Paradoxically, though, I was never a fan of Shirley Collins or "Petty Officer Tawney" as Peter Kennedy calls him.  Yet both acquit themselves agreeably, if briefly.  Indeed, Shirley Collins' youthful singing of The Truth Sent From Above sounds as guileless and innocent as, well, anything else you might associate with Christmas.

Any other signals of redemption?  There's a nice blast of Boscastle Breakdown, from Bob Cann and friends, some lovely fragments from Charlie Bate, and Seamus Ennis puts in a characteristically masterful performance.  Who though, outside of a Hollywood movie disaster, would nowadays think of saddling an uilleann piper with a drummer, or of cutting him off in full flight?  There is also a couple of local carols from The Cheshire Cheese in Castleton, plus a fascinating piece of carolling lore from Ewan MacColl.  Yes, I did say this was 1957, which means that the Castleton carollers were on the air a good ten years before the West Yorkshire/Derbyshire carolling tradition became common knowledge to the outside world.  Oh, and there's a bunch of young lads making what must be the briefest wireless debut ever.  They're not skifflers.  They're not a folkgroup; just three committed convivialists who explore their native dance music with a commendable enthusiasm.  What little we get of The Tenpenny Bit is worth cherishing for youth and vitality more than for smooth discipline.  Yet forty three years on, The Rakes are still in there swinging.  That is what I call timeless.
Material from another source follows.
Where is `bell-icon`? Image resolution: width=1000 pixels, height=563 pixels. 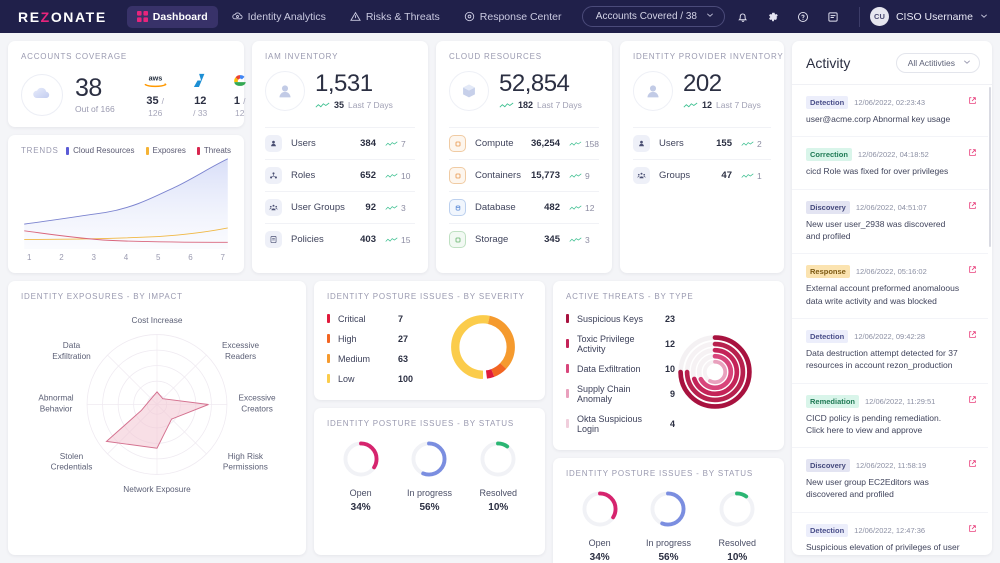
bell-icon is located at coordinates (743, 17).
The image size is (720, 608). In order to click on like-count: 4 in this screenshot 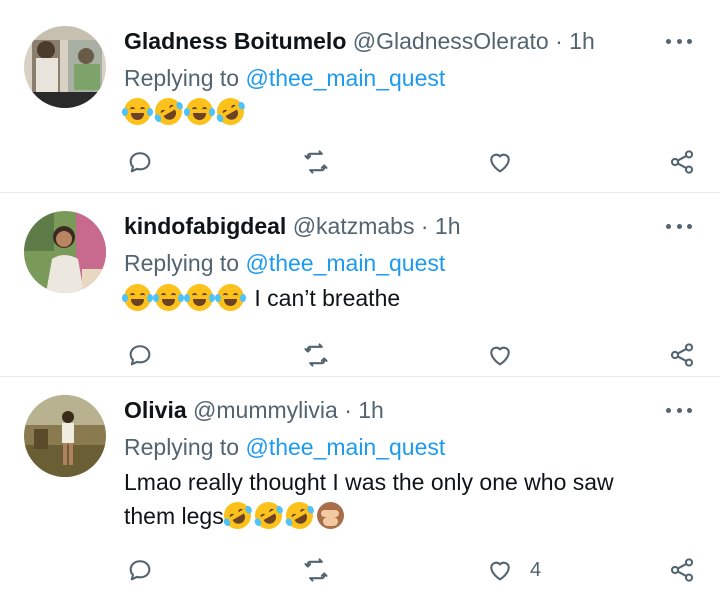, I will do `click(536, 570)`.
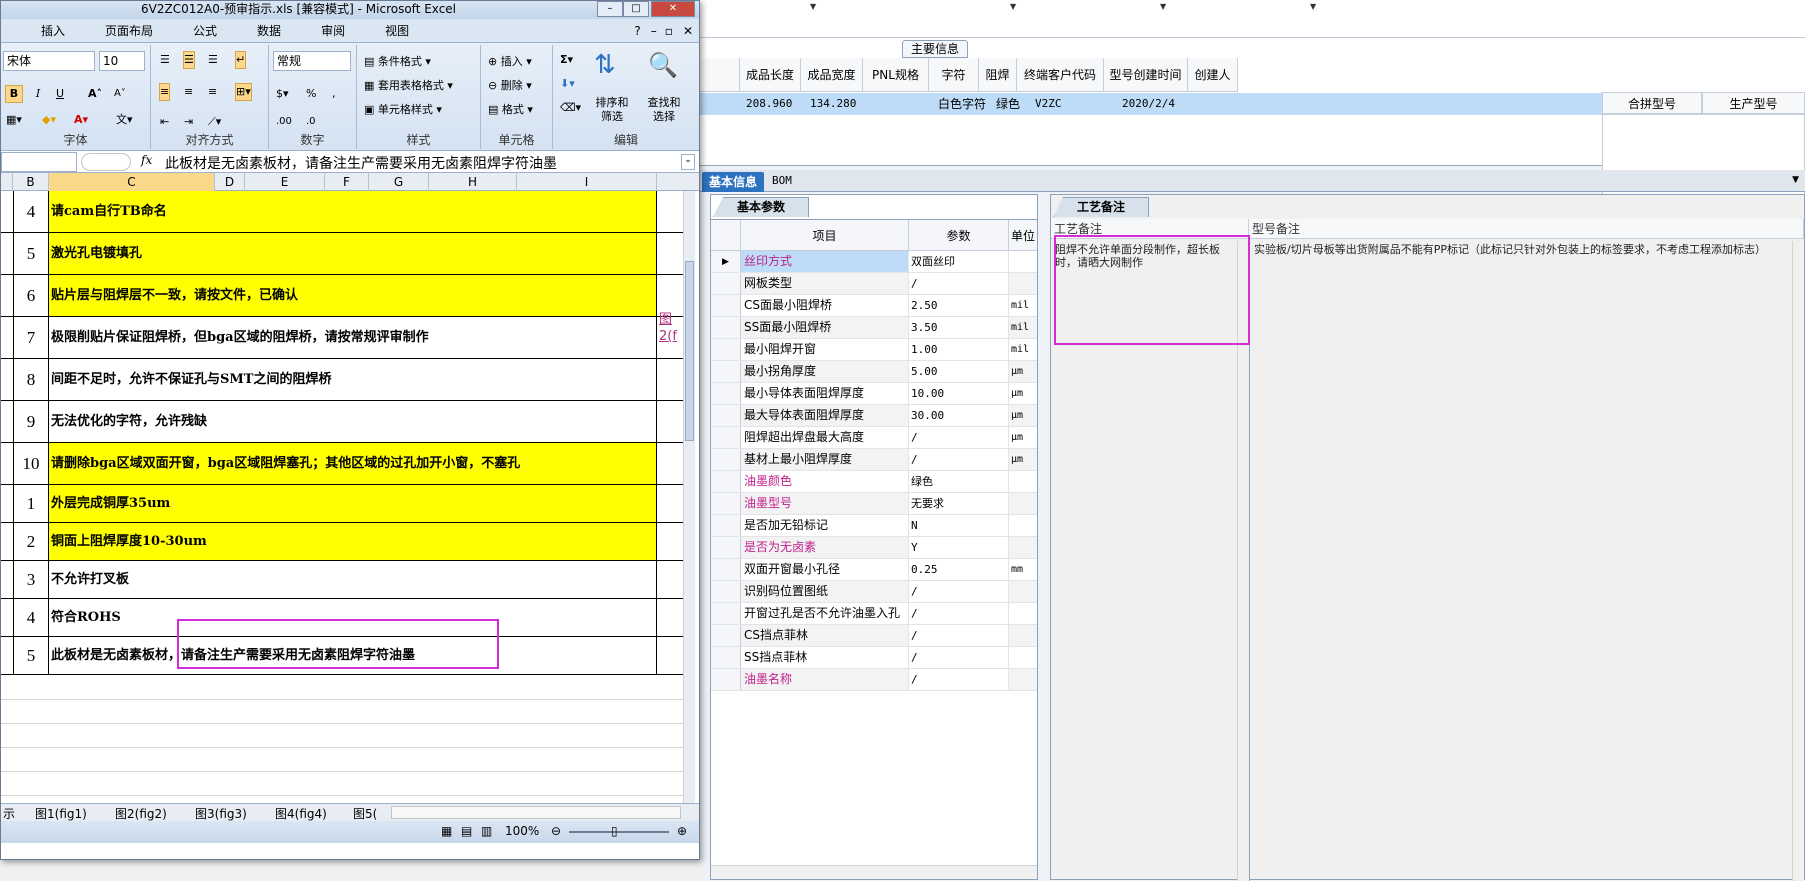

I'd hate to leave you feeling as though Bob Cratchet's last lump of coal has just gone out.  That is partly out of deference to the season, partly because the major participants did much better work elsewhere, and partly because if nothing else, this programme is a fascinating piece of cultural history.  It is a recollection of radio as it was, and a signpost to the radio ballads.  That's not all.  Sing Christmas encapsulates a crucial period in the history of British popular music; when jazz, skiffle, folk and mainstream pop converged to lay the foundations of virtually every musical fashion which has happened since.  If, despite McCormick's warning, this turns up in next year's Christmas stocking, make sure you read the accompanying article by Ken Hunt.  It is quite superb, and sets the whole thing firmly in its political, historical, and social context.  If nothing else took me back, his picture of family Christmases, in the comparative austerity of 1950s Britain, certainly did.